Can a Triangle Have Angles Over 180 Degrees Without 3D Embedding?

[Pjpic]

Is it possible that a triangle with angles totaling over 180 degrees could exist without being embedded in a 3rd dimension?

 

[HallsofIvy]

If you are talking about Euclidean geometry then, no. Of course, you can have a hyperbolic two dimensional geometry without it being imbedded in a three dimensional Euclidean geometry.

 

[Pjpic]

a hyperbolic two dimensional geometry without it being imbedded

Does this have something to do with it being "intrinsic"?

 

[mathwonk]

to speak of the sum of angles in a triangle in a geometry you just need some way to compare angles, AND ADD THEM AND THEN TO SAY THAT THE SUM OF ANGLES IN A TRIANGLE IS MORE THAN (oops) a straight angle.

if you want to prove such examples exist, it depends what your standards of belief are. if you are someone who believes only in euclidean space, then for you it is necessary to find every other example embedded there.

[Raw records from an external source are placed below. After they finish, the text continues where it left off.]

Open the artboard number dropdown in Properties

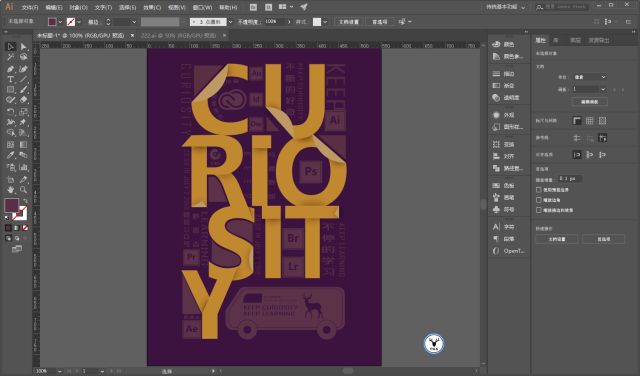click(x=589, y=89)
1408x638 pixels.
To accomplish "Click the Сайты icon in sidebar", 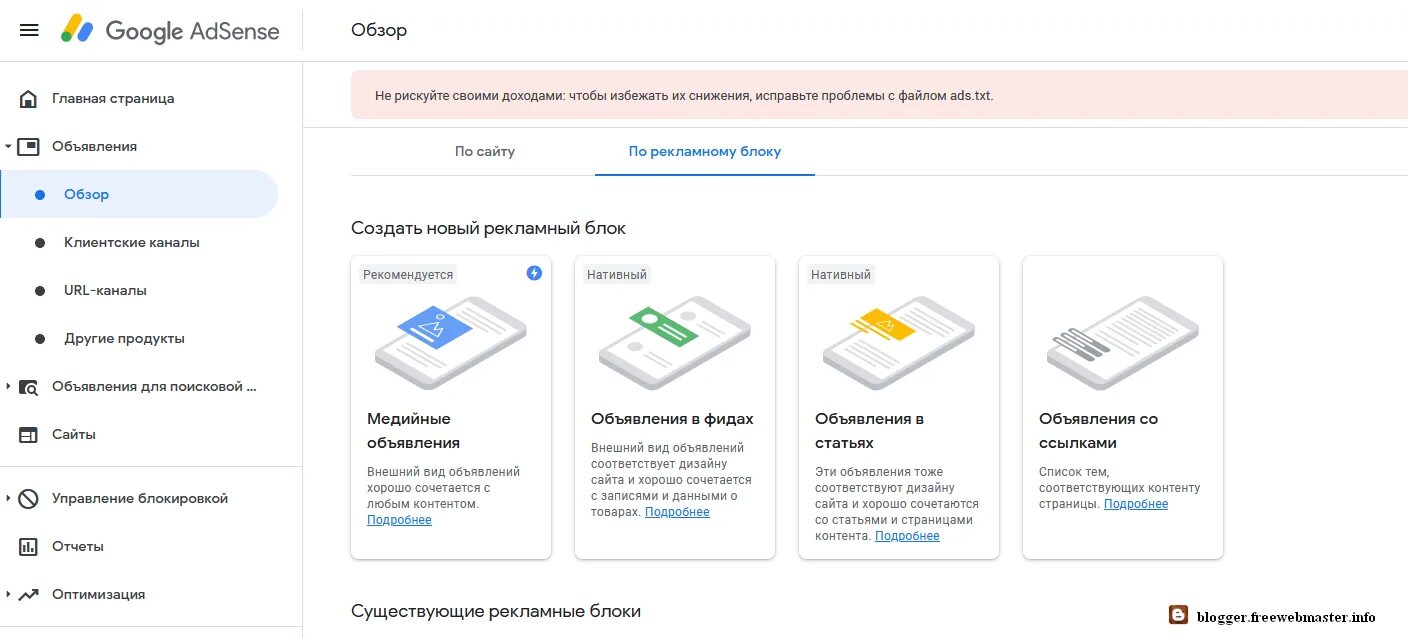I will [28, 434].
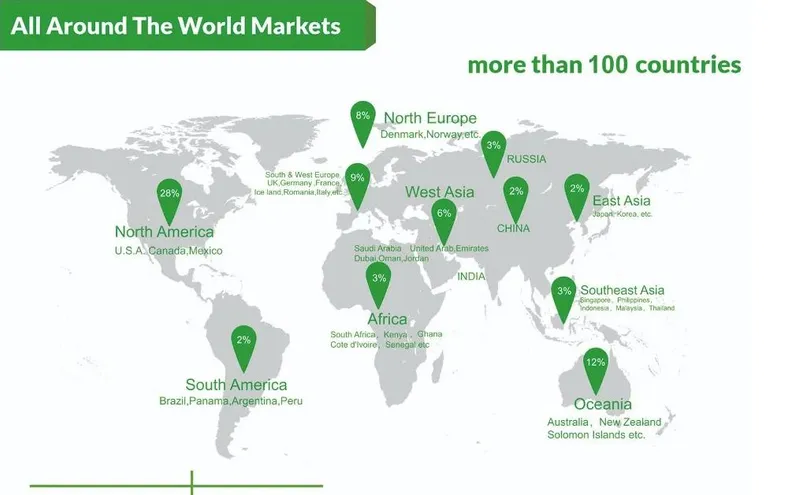Click the 28% pin over North America
The image size is (799, 495).
170,196
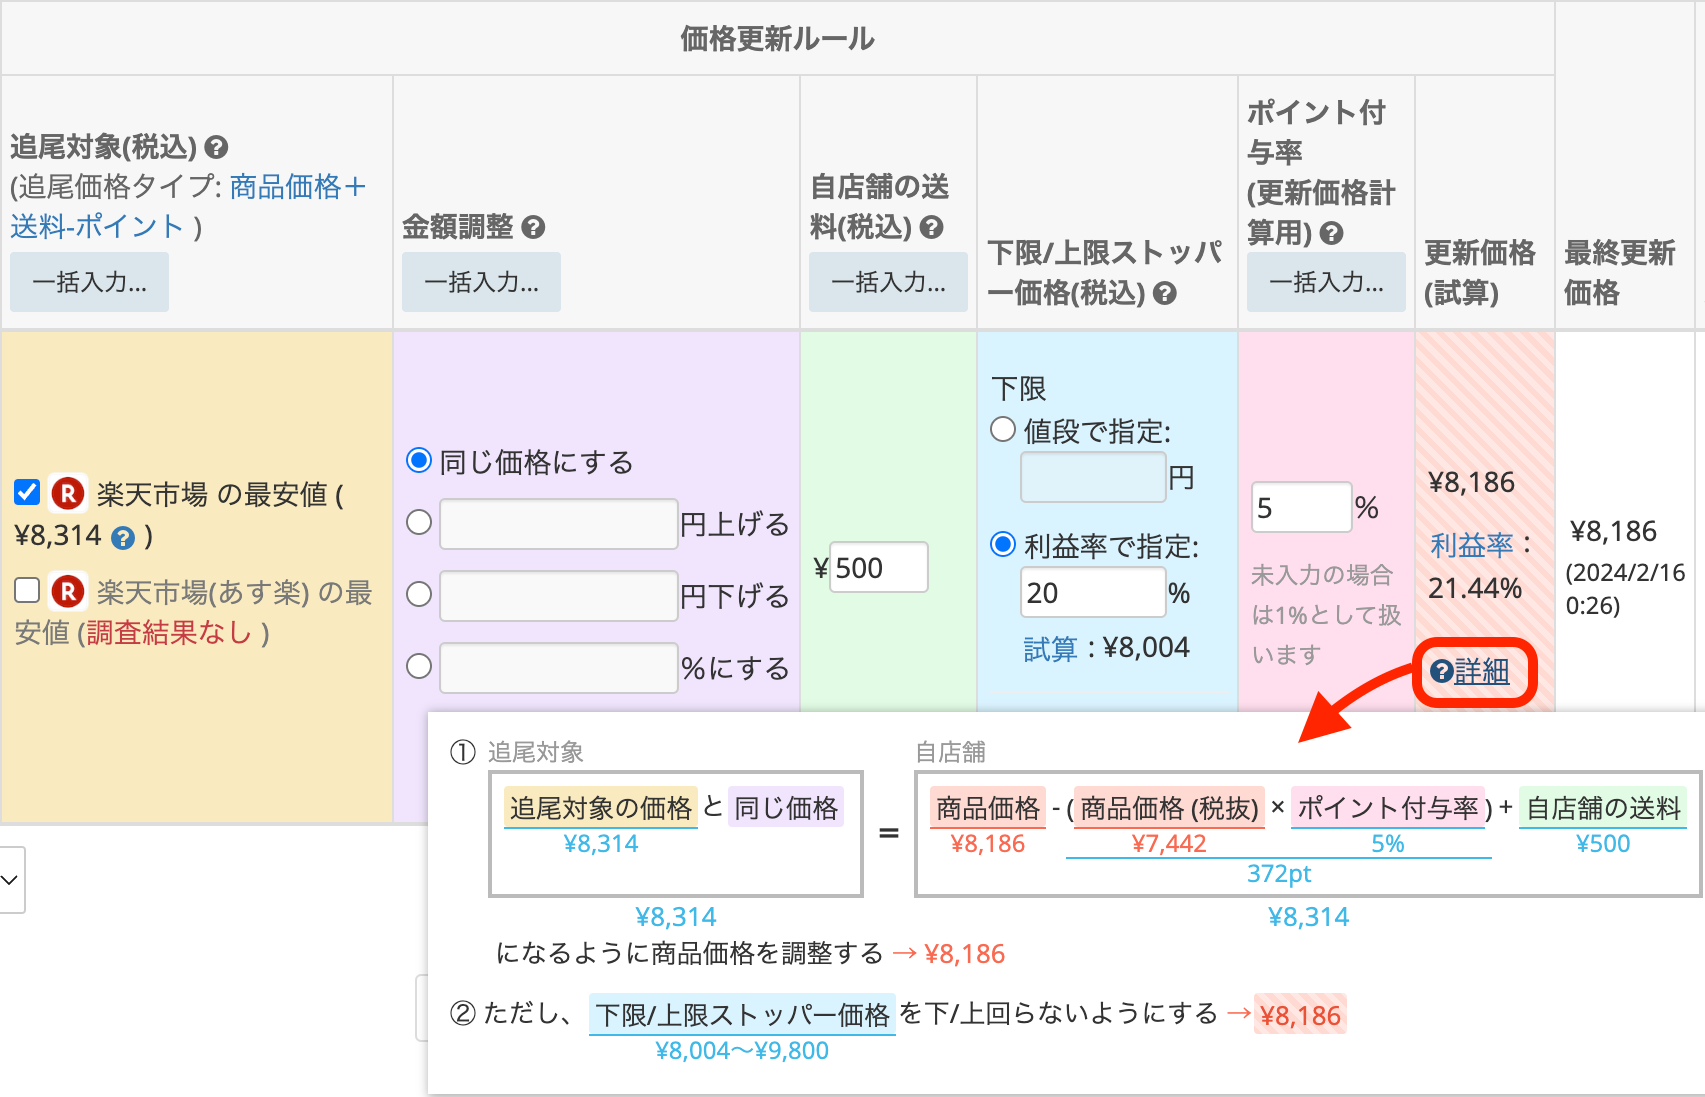Click Rakuten R icon for 楽天市場(あす楽)

(x=68, y=592)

it is quite consistent to imagine spherical or hyperbolic geometries, where triangles add to other than a straight angle, but to produce examples of them, we often look in euclidean space of higher dimension.

i think Halls meant that for a triangle with angle sum more than a straight angle, we probably look in a spherical geometry, and for less, in a hyperbolic geometry.

 

[HallsofIvy]

I always get "hyperbolic" and "elliptic" geometries confused! Of course, I should just associate "ellipsoid" with "spherical".